YOUR OBJECTIVE
A verbatim reproduction of the lines below, from the line containing "Task: Click 分享到微信 button" through the line containing "Viewport: 1372px width, 869px height.", both ends included, is the whole required output.

RECORDS TO USE
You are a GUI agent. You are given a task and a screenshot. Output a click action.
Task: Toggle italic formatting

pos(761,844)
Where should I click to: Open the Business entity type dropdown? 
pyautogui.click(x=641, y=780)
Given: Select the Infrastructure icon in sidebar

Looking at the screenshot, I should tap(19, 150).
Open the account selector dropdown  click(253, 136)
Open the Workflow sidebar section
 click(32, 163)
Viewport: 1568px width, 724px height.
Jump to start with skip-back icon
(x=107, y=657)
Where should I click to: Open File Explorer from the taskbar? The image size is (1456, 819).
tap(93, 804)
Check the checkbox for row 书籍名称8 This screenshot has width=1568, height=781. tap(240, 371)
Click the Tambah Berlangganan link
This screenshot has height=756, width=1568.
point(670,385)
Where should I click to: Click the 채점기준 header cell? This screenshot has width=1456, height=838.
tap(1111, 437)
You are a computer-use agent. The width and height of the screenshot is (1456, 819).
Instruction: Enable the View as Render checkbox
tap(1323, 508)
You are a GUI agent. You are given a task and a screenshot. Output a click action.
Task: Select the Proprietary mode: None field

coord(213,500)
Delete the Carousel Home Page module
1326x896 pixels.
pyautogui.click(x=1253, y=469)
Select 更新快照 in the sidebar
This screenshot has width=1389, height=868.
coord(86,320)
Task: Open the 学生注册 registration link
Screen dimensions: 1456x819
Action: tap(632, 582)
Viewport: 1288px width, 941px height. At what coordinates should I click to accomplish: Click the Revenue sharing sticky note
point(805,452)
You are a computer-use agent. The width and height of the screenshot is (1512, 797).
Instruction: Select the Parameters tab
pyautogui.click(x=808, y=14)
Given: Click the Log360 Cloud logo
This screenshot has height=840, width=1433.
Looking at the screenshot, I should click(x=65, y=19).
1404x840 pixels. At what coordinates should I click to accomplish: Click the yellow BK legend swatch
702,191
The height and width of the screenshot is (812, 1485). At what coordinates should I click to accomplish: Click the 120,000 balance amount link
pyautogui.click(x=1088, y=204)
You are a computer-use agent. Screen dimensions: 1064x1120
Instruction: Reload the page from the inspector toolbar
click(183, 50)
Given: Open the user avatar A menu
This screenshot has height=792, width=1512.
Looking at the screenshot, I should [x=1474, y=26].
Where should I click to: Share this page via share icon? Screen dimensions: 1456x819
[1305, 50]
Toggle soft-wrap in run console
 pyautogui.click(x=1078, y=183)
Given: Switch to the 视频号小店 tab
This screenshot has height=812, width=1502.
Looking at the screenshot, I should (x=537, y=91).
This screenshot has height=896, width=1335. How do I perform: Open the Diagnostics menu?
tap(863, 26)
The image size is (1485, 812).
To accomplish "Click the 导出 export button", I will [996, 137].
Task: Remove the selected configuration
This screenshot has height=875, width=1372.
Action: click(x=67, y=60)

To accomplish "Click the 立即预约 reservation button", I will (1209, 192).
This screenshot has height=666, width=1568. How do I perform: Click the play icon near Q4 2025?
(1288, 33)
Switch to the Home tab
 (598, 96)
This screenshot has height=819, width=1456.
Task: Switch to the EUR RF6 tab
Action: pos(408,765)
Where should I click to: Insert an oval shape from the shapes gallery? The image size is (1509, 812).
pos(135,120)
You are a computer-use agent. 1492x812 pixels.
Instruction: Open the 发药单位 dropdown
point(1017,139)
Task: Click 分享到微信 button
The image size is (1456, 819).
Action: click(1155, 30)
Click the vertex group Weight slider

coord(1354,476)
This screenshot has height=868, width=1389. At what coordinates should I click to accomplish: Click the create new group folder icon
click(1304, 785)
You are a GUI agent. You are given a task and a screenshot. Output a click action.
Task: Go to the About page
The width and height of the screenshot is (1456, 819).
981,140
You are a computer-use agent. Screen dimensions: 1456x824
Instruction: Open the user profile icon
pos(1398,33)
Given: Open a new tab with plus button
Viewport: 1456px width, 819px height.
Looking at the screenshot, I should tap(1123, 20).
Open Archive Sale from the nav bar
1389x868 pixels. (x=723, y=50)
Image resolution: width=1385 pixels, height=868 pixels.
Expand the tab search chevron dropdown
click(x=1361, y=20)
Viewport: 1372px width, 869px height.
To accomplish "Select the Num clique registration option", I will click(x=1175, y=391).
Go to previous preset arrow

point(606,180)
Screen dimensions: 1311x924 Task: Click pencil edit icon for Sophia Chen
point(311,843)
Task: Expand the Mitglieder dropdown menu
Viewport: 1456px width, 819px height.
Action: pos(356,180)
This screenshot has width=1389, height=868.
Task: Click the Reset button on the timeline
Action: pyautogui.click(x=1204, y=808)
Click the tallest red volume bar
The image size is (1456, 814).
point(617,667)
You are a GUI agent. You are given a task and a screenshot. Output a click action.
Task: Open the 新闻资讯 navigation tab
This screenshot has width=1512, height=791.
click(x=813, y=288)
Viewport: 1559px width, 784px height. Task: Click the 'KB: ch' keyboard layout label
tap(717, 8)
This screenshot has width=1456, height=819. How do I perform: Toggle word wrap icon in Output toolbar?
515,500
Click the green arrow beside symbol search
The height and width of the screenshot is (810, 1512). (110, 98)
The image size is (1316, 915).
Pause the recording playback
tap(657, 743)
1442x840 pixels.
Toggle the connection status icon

TASK ANSWER
Task: Click 分享到微信 button
The image size is (1456, 819).
Action: click(1155, 30)
Click the vertex group Weight slider

coord(1354,476)
This screenshot has height=868, width=1389. At what coordinates should I click to accomplish: Click the create new group folder icon
click(1304, 785)
You are a GUI agent. You are given a task and a screenshot. Output a click action.
Task: Go to the About page
The width and height of the screenshot is (1456, 819).
981,140
You are a computer-use agent. Screen dimensions: 1456x824
Instruction: Open the user profile icon
pos(1398,33)
Given: Open a new tab with plus button
Viewport: 1456px width, 819px height.
Looking at the screenshot, I should tap(1123, 20).
Open Archive Sale from the nav bar
1389x868 pixels. (x=723, y=50)
Image resolution: width=1385 pixels, height=868 pixels.
Expand the tab search chevron dropdown
click(x=1361, y=20)
Viewport: 1372px width, 869px height.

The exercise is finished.